_Your assignment_: Faithfully repeat all of the records, as they are written below.

** Opening Given entries block **

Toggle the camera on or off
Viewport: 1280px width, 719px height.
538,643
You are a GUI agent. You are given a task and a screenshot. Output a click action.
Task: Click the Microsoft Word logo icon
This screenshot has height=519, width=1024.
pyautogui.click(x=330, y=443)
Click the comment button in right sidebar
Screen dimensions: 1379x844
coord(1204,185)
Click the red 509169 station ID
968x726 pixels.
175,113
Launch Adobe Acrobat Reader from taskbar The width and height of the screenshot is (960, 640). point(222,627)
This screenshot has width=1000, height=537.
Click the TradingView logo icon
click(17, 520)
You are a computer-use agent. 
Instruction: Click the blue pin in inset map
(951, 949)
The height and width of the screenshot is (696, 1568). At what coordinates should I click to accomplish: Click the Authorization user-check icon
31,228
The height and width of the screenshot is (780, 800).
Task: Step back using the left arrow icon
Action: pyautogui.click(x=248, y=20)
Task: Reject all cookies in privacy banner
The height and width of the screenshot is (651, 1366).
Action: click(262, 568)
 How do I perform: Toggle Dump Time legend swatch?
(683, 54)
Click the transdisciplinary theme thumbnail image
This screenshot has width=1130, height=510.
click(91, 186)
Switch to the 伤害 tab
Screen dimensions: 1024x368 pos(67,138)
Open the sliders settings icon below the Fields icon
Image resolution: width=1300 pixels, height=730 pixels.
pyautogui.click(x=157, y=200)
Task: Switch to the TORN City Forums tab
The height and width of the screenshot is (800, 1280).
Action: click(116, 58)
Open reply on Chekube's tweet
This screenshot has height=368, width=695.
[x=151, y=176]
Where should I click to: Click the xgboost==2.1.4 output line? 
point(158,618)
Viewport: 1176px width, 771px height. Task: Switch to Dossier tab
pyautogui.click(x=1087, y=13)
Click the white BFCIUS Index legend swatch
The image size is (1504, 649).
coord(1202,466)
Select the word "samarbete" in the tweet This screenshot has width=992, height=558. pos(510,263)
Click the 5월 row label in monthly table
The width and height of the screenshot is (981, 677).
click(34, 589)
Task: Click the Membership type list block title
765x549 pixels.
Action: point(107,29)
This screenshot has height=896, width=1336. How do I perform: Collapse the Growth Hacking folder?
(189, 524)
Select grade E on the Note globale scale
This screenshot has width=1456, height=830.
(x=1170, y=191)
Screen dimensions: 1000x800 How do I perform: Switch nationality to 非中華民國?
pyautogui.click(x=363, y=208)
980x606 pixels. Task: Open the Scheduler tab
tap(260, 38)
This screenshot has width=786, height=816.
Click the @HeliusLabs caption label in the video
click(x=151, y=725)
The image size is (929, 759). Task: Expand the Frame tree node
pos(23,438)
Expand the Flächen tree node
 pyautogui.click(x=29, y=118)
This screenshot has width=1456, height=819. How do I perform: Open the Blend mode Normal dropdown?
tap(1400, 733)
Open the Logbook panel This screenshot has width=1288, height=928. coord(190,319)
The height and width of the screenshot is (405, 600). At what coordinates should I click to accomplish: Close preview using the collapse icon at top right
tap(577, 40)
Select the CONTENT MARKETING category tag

** Closing Given entries block **

_Solved problem_:
Toggle the camera on or off
Viewport: 1280px width, 719px height.
538,643
You are a GUI agent. You are given a task and a screenshot. Output a click action.
Task: Click the Microsoft Word logo icon
This screenshot has height=519, width=1024.
pyautogui.click(x=330, y=443)
Click the comment button in right sidebar
Screen dimensions: 1379x844
coord(1204,185)
Click the red 509169 station ID
968x726 pixels.
175,113
Launch Adobe Acrobat Reader from taskbar The width and height of the screenshot is (960, 640). point(222,627)
This screenshot has width=1000, height=537.
Click the TradingView logo icon
click(17, 520)
You are a computer-use agent. 
Instruction: Click the blue pin in inset map
(951, 949)
The height and width of the screenshot is (696, 1568). At what coordinates should I click to accomplish: Click the Authorization user-check icon
31,228
The height and width of the screenshot is (780, 800).
Task: Step back using the left arrow icon
Action: pyautogui.click(x=248, y=20)
Task: Reject all cookies in privacy banner
The height and width of the screenshot is (651, 1366).
Action: click(262, 568)
 How do I perform: Toggle Dump Time legend swatch?
(683, 54)
Click the transdisciplinary theme thumbnail image
This screenshot has width=1130, height=510.
click(91, 186)
Switch to the 伤害 tab
Screen dimensions: 1024x368 pos(67,138)
Open the sliders settings icon below the Fields icon
Image resolution: width=1300 pixels, height=730 pixels.
pyautogui.click(x=157, y=200)
Task: Switch to the TORN City Forums tab
The height and width of the screenshot is (800, 1280).
Action: click(116, 58)
Open reply on Chekube's tweet
This screenshot has height=368, width=695.
[x=151, y=176]
Where should I click to: Click the xgboost==2.1.4 output line? 
point(158,618)
Viewport: 1176px width, 771px height. Task: Switch to Dossier tab
pyautogui.click(x=1087, y=13)
Click the white BFCIUS Index legend swatch
The image size is (1504, 649).
coord(1202,466)
Select the word "samarbete" in the tweet This screenshot has width=992, height=558. pos(510,263)
Click the 5월 row label in monthly table
The width and height of the screenshot is (981, 677).
click(34, 589)
Task: Click the Membership type list block title
765x549 pixels.
Action: point(107,29)
This screenshot has height=896, width=1336. How do I perform: Collapse the Growth Hacking folder?
(189, 524)
Select grade E on the Note globale scale
This screenshot has width=1456, height=830.
(x=1170, y=191)
Screen dimensions: 1000x800 How do I perform: Switch nationality to 非中華民國?
pyautogui.click(x=363, y=208)
980x606 pixels. Task: Open the Scheduler tab
tap(260, 38)
This screenshot has width=786, height=816.
Click the @HeliusLabs caption label in the video
click(x=151, y=725)
The image size is (929, 759). Task: Expand the Frame tree node
pos(23,438)
Expand the Flächen tree node
 pyautogui.click(x=29, y=118)
This screenshot has width=1456, height=819. How do I perform: Open the Blend mode Normal dropdown?
tap(1400, 733)
Open the Logbook panel This screenshot has width=1288, height=928. coord(190,319)
The height and width of the screenshot is (405, 600). At what coordinates should I click to accomplish: Close preview using the collapse icon at top right
tap(577, 40)
Select the CONTENT MARKETING category tag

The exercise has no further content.